Managing Engineering and Data Science Agile Teams

Posted by Graham Wheeler on Tuesday, July 3, 2018

It is very common in modern software engineering organizations to use agile approaches to managing teamwork. At both Microsoft and eBay teams I have managed have used Scrum, which is a reasonably simple and effective approach that offers a number of benefits, such as timeboxing, regular deployments (not necessarily continuous but at least periodic), a buffer between the team and unplanned work, an iterative continuous improvement process through retrospectives, and metrics that can quickly show whether the team is on track or not.

Data science work does not fit quite as well into the Scrum approach. I’ve heard of people advocating for its use, and even at my current team we initially tried to use Scrum for data science, but there are significant challenges. In particular, I like my Scrum teams to break work down to user stories to a size where the effort involved is under two days (ideally closer to half a day). Yes, we use story points, but once the team is calibrated fairly well its still easy to aim for this. Trying to do this for data science work is much harder, especially when it is research work in building new models which is very open-ended.

The approach I have taken with my team is an interesting hybrid that seems to be working quite well and is worth sharing.

My team is actually three teams - a data science team, and two engineering teams. The engineering teams are responsible for the services that consume the models produced by the data science team (although these services add a lot of functionality beyond the models - for example, we have delivery estimate models that predict seller handling time and shipping transit time in business days, but the services implement logic to convert these to calendar days, taking into account everything from seller and carrier working days to severe weather events and postal strikes).

The engineering teams follow a pretty standard Scrum process. As we typically like to do production deployments at the end of sprints and don’t want to do those on Fridays, we end sprints on Wednesdays; we’ll usually do a deployment on a Tuesday afternoon then do sprint retrospectives and planning on Wednesday (we do sprint demos on a different cadence as those have a broader audience).

Each team has an agile lead. During engineering team sprint planning meetings, the data science agile lead will attend.

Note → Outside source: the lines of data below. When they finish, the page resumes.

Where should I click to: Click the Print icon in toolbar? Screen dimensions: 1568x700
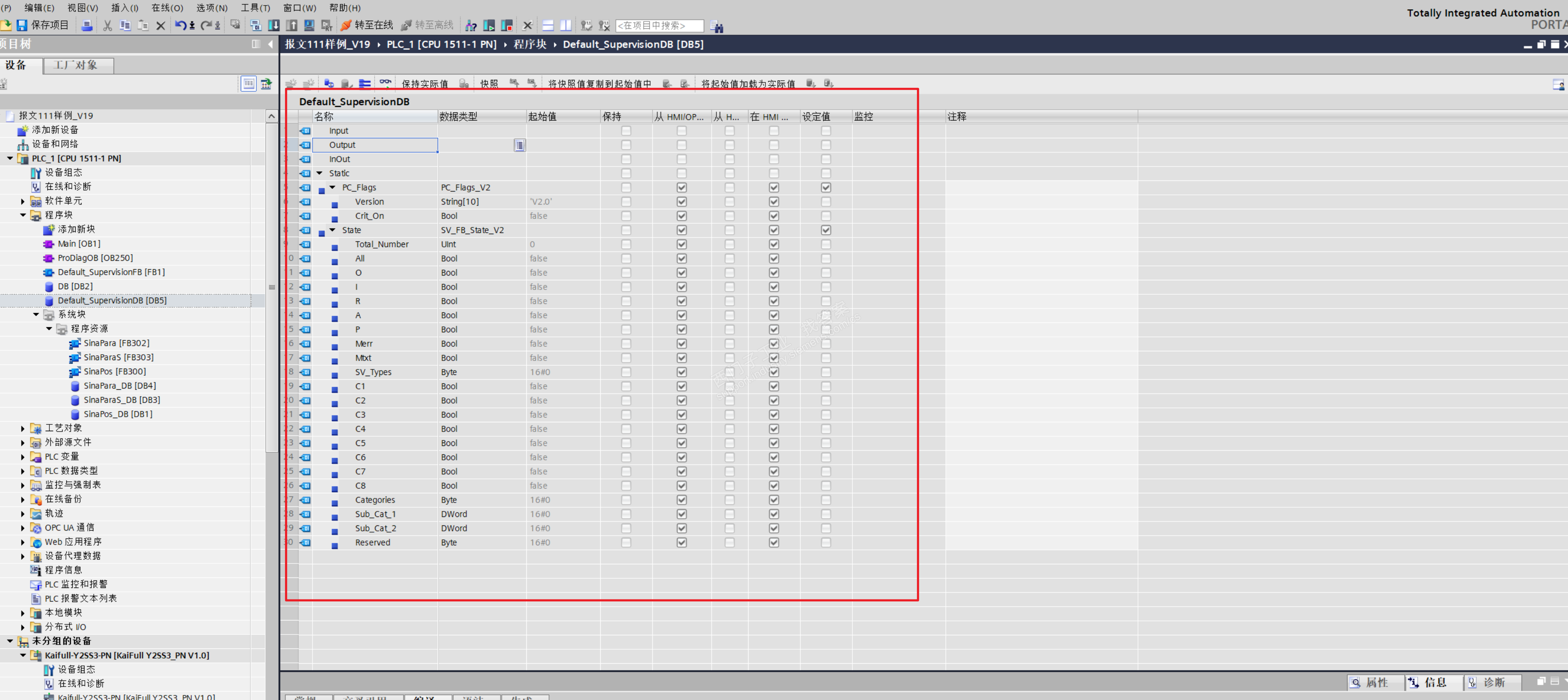tap(87, 26)
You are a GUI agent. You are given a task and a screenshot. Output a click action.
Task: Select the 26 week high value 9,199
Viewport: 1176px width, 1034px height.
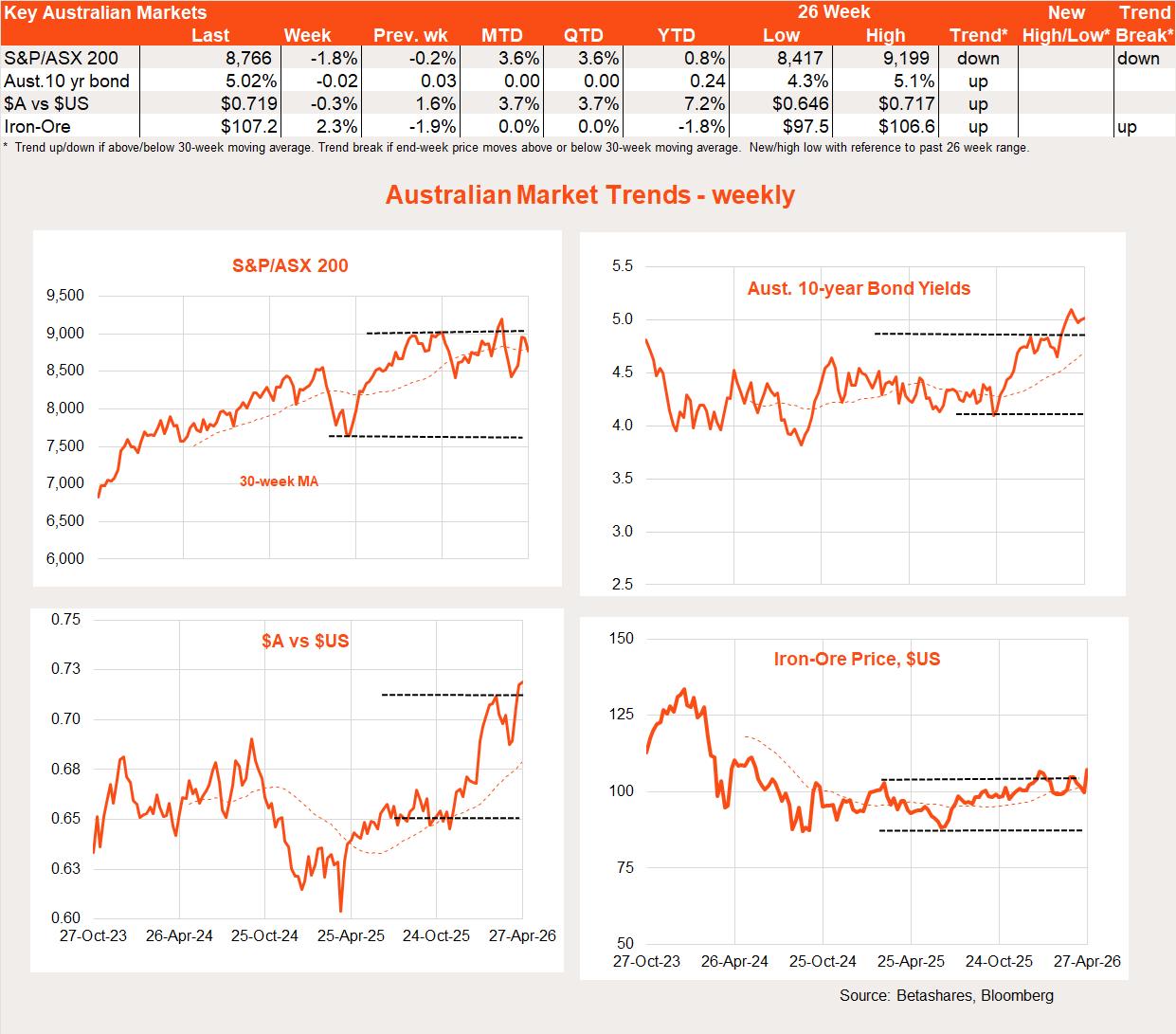(x=906, y=58)
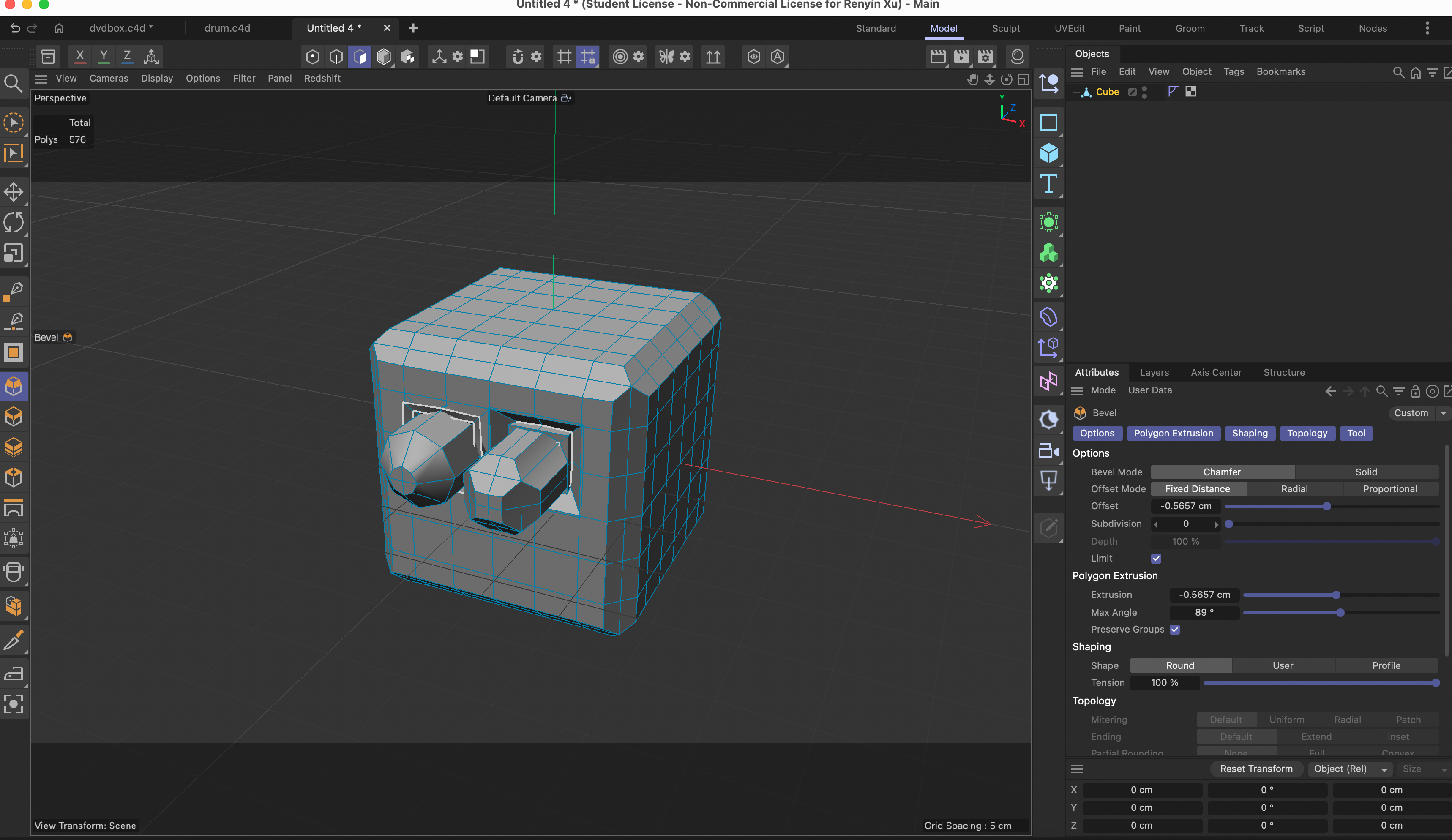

He may have some asks of the engineering team, like pushing a new model to production. These asks may go to the backlog but a new model is usually something we want to release fast so it will typically make it straight into the next sprint. Sometimes the engineering team will have asks of the data science team. In this case the data science lead will assign a member of the data science team to this task and they will be “on loan” for the sprint to the engineering team; they will attend stand-ups and other meetings and the work item they are tasked with will be tracked as just another “engineering” work item in the sprint.

The rest of the time the data science team has available is dedicated to exploratory work building new models or the like. This work is tracked on a separate Kanban board by the data science team. Tasks on that board can be updated at any time by the team members and they do a weekly team meeting as well to update the Kanban board collectively. This allows the team to have more time flxibility for their tasks but we pay attention to how long work items on the board remain in “in-progress” state and if that starts being too long we will break the task down further or reprioritize it. We use work-in-progress limits on this board too to avoid too much multitasking.

We’ve been using this approach for about a year now and so far it has been working well - certainly much better than when we tried to use Scrum which was frustrating for both the team and for me. Give it a try!